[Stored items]
· · · · ·

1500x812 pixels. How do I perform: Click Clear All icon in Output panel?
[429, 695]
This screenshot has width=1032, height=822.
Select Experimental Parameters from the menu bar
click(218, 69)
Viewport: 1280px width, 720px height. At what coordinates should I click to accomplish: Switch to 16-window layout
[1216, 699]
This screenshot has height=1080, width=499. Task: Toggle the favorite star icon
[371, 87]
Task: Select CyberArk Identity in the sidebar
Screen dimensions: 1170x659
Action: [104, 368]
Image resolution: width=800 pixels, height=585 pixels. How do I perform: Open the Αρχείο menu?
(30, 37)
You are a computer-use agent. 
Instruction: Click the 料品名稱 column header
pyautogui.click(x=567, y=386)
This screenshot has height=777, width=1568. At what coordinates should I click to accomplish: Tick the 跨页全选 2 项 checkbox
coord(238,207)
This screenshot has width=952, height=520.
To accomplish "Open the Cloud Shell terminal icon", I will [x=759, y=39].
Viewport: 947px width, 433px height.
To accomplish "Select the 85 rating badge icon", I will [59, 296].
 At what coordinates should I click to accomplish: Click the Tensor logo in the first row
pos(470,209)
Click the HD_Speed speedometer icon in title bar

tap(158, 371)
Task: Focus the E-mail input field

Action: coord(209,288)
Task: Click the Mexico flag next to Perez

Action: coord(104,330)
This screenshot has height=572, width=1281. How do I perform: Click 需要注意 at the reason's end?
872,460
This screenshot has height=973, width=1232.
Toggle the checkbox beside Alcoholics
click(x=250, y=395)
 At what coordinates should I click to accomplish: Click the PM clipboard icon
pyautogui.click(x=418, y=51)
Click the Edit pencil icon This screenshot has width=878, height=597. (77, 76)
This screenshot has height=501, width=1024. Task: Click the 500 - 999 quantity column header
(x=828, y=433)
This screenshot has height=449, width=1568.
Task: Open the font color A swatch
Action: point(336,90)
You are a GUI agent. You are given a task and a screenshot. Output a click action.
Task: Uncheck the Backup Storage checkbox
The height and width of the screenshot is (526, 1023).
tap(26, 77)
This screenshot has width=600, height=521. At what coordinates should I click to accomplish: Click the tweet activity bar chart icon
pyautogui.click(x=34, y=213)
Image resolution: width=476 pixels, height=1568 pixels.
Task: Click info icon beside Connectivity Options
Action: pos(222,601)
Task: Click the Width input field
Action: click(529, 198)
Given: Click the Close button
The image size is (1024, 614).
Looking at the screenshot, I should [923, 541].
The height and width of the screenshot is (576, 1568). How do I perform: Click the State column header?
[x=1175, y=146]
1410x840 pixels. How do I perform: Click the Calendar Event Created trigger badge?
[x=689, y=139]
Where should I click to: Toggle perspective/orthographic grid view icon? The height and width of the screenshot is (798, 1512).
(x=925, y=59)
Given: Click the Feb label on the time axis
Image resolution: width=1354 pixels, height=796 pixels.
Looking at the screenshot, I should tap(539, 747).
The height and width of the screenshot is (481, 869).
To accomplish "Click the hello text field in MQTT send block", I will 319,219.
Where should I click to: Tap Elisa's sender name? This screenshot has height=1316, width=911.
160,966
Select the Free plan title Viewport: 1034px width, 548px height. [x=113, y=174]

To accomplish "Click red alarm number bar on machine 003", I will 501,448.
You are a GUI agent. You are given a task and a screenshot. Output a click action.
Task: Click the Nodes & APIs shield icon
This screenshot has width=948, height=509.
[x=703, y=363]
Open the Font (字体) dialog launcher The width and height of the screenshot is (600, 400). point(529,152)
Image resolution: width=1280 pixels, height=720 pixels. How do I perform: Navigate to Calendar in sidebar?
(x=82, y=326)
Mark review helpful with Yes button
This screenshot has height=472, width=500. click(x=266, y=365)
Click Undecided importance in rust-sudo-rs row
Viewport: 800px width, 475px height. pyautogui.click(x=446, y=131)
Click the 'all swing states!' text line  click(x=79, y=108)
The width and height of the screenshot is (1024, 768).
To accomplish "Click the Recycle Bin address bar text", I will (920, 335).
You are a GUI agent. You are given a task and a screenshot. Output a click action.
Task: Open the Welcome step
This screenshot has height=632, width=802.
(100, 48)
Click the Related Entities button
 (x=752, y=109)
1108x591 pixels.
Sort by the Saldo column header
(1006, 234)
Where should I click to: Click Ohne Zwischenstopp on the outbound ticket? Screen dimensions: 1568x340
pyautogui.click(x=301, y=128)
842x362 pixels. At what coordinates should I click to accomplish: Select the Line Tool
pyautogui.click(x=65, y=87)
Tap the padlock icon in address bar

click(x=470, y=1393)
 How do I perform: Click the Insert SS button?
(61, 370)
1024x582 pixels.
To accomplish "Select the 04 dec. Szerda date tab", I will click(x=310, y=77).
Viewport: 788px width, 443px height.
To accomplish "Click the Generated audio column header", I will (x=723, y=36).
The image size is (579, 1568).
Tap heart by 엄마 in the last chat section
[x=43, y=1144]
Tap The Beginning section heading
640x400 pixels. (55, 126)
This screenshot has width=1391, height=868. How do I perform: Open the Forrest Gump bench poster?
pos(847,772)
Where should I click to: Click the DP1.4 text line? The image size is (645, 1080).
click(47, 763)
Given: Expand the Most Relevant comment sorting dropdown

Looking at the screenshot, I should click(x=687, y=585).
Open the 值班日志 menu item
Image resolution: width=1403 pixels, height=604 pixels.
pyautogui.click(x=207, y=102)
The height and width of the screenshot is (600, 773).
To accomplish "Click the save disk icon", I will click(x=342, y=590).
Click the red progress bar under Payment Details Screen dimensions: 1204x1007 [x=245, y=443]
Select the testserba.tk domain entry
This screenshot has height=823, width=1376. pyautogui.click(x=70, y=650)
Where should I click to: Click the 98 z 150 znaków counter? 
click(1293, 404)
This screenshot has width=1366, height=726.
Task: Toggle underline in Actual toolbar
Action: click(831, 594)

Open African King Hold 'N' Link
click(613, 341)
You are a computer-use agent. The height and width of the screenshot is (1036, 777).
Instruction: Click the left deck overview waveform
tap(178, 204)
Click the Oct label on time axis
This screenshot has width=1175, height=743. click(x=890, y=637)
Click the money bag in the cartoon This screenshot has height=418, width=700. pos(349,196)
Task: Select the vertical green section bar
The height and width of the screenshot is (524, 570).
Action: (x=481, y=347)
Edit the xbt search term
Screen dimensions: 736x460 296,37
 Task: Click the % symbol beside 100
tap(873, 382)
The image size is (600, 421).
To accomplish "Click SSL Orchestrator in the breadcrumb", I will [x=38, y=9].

· · · · ·

| Exercise objective |
Write out exactly the lines from the one with "Edit the xbt search term" through the end of the records above, both ends included, and leave out all other lines.

| Exercise solution |
Edit the xbt search term
Screen dimensions: 736x460 296,37
 Task: Click the % symbol beside 100
tap(873, 382)
The image size is (600, 421).
To accomplish "Click SSL Orchestrator in the breadcrumb", I will [x=38, y=9].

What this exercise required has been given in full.